(DATA SUPPLIED begins)

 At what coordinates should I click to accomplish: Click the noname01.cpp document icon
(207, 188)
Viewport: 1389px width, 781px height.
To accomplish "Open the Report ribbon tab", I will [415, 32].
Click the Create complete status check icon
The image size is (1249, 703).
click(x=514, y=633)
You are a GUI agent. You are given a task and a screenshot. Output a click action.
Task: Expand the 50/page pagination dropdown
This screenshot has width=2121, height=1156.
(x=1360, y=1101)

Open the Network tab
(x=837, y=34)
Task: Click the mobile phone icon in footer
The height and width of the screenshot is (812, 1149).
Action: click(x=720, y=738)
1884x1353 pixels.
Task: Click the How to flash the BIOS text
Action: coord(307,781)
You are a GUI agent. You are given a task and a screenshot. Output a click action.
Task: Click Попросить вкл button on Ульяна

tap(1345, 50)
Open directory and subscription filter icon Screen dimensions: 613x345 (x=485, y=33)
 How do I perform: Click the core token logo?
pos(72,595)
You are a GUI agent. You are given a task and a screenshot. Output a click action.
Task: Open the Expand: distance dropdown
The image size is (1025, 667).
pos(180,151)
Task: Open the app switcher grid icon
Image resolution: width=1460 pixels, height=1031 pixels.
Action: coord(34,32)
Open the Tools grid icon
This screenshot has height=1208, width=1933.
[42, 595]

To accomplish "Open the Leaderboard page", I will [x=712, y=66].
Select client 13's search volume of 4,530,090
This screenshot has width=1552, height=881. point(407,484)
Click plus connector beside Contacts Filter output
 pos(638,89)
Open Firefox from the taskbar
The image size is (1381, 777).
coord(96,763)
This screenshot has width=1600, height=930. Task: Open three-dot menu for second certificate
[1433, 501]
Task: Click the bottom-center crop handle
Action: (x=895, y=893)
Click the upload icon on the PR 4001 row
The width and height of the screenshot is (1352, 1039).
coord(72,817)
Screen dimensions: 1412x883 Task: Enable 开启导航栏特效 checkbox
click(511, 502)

(DATA SUPPLIED ends)

_WHAT YOU ARE ASKED TO DO:_ Which lines hold the word "dropdown"? Copy each of them from the records.

_COMPLETED TASK:_
Task: Expand the 50/page pagination dropdown
Task: Open the Expand: distance dropdown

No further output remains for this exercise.